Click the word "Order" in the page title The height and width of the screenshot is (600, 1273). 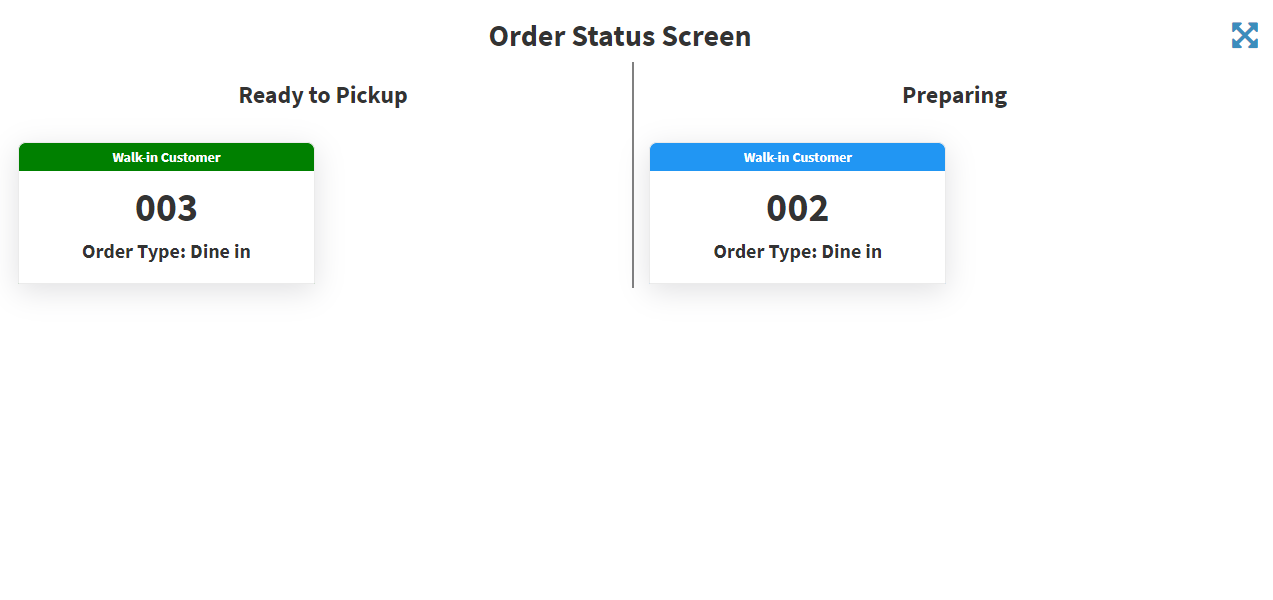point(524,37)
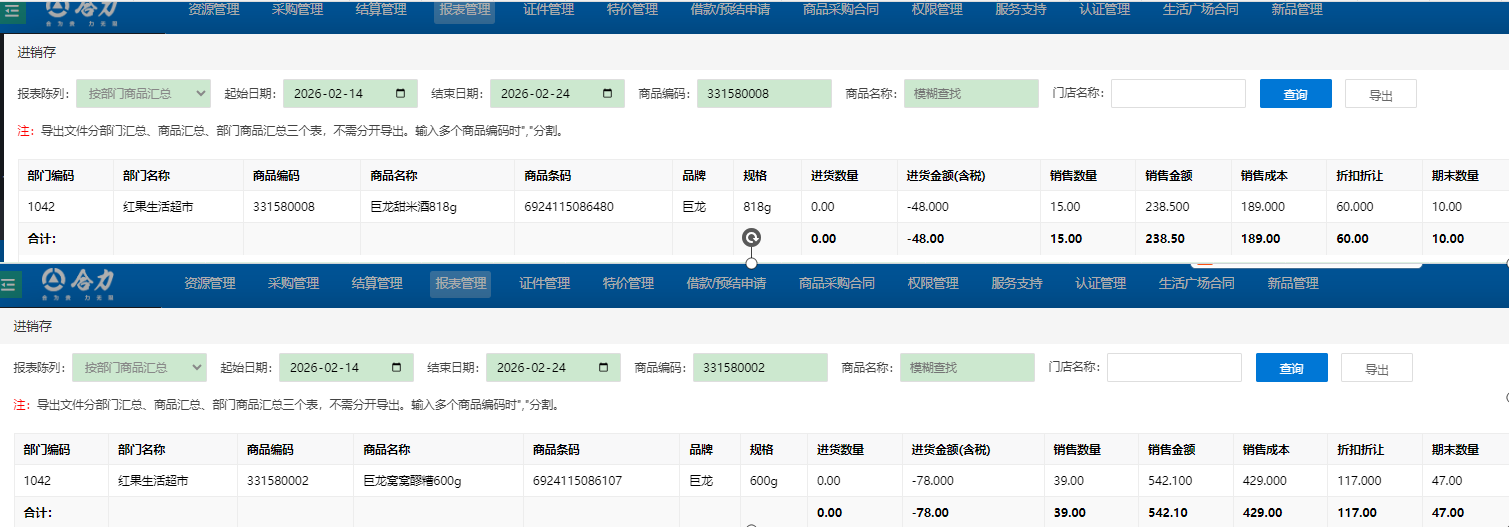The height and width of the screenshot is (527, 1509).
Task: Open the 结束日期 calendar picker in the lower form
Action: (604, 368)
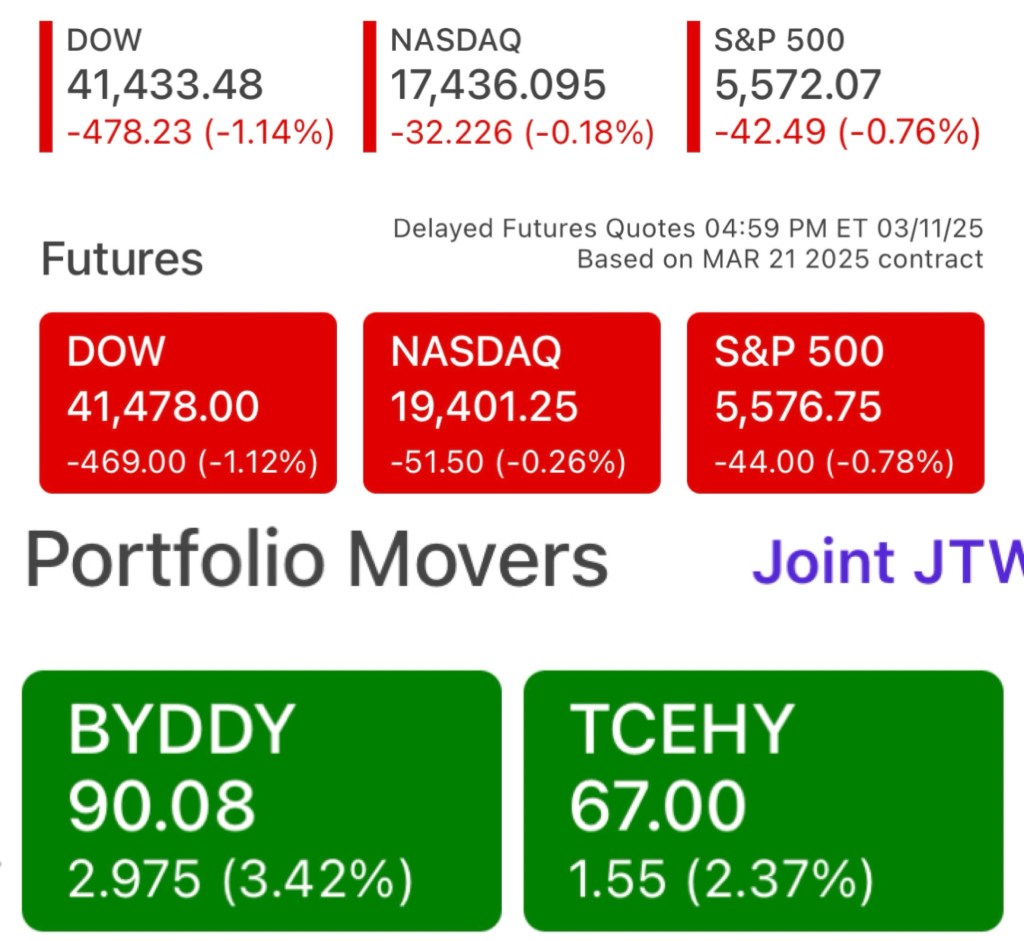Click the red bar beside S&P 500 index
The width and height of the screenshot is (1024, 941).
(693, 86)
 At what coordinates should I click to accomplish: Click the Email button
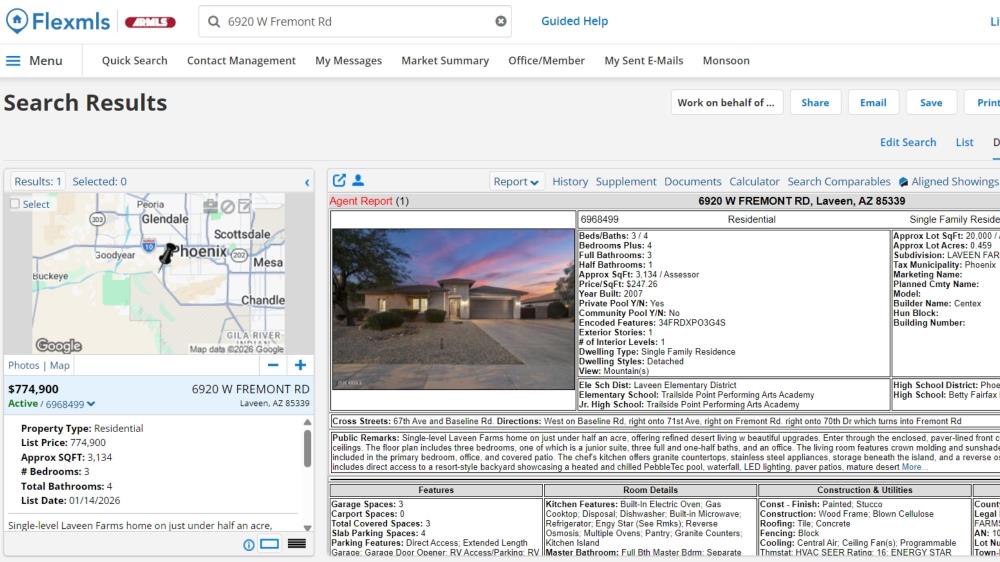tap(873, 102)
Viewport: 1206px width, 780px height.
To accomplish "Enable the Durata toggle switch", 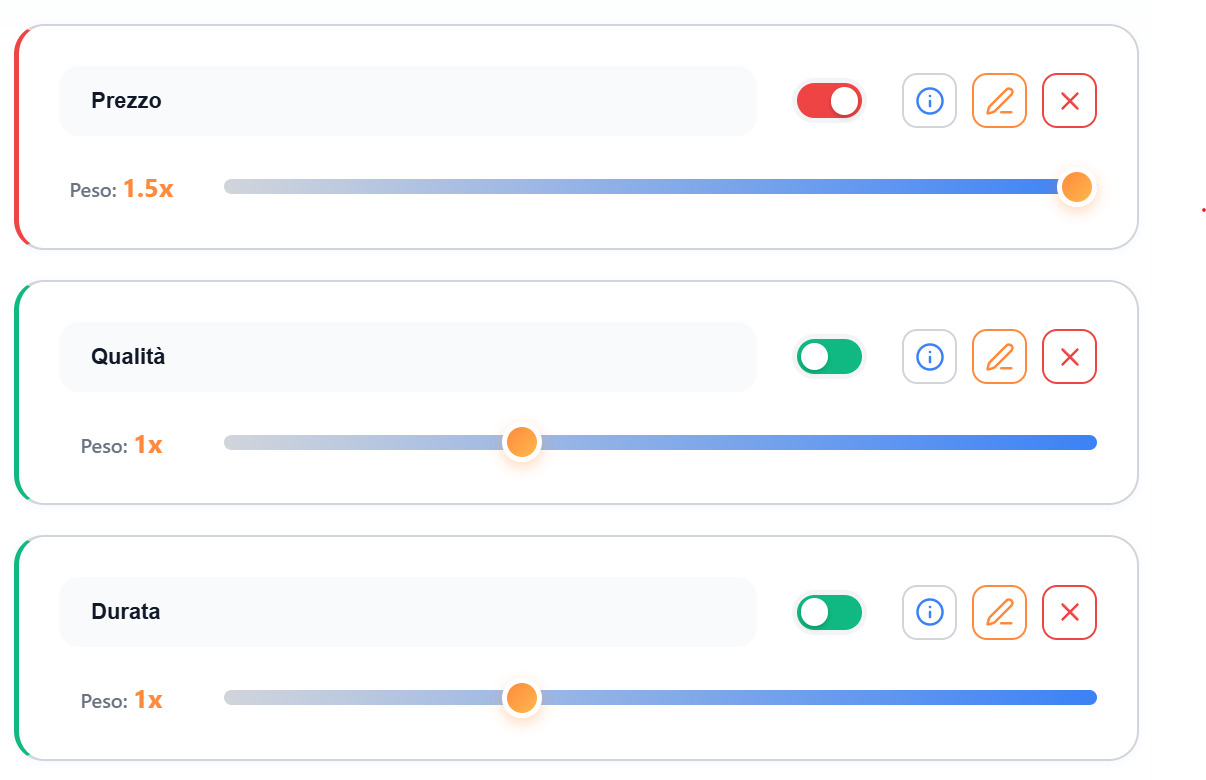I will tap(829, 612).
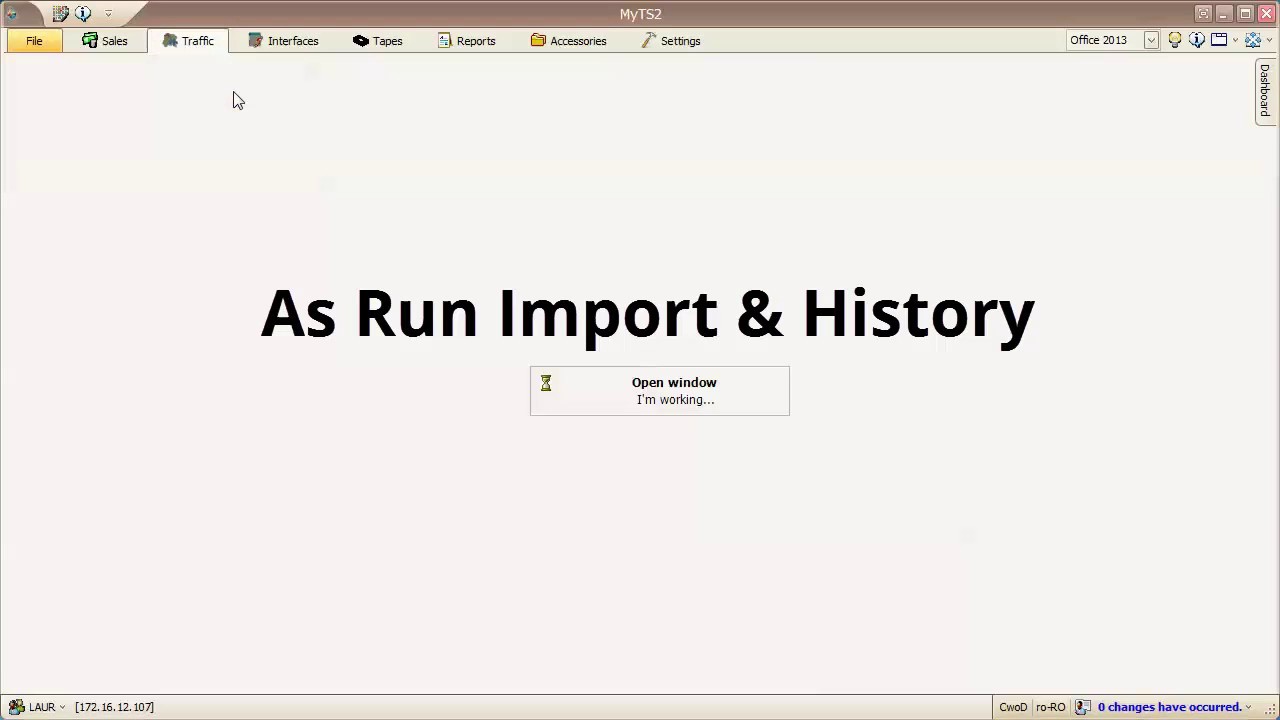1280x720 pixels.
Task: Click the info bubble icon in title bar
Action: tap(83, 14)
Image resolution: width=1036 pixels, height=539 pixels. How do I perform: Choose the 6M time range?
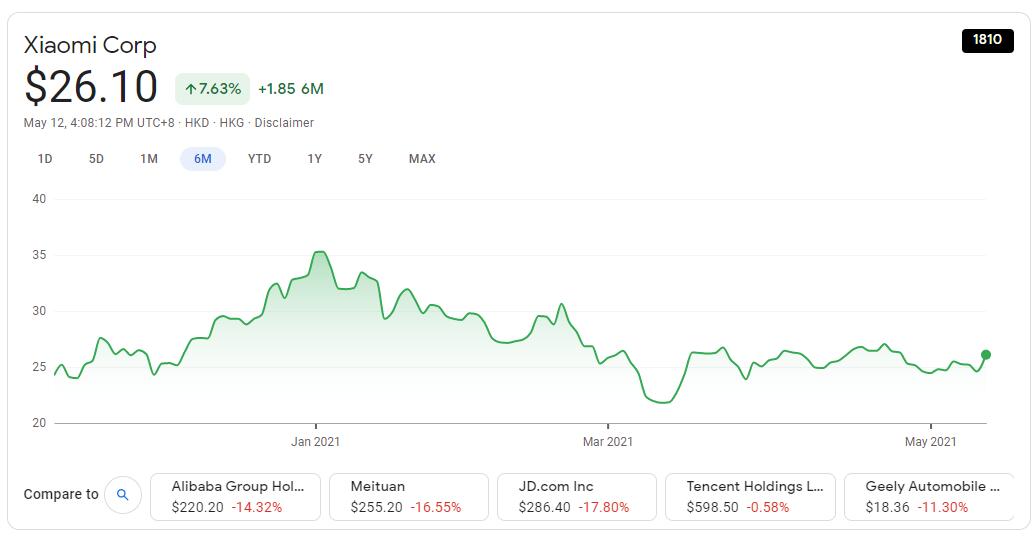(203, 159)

# # # # #

# Your goal
Print again, word for word, every line from the line with "Image resolution: width=1036" to the final line of the records, inclusive; skip the pictures.

# Task response
Image resolution: width=1036 pixels, height=539 pixels. How do I perform: Choose the 6M time range?
(203, 159)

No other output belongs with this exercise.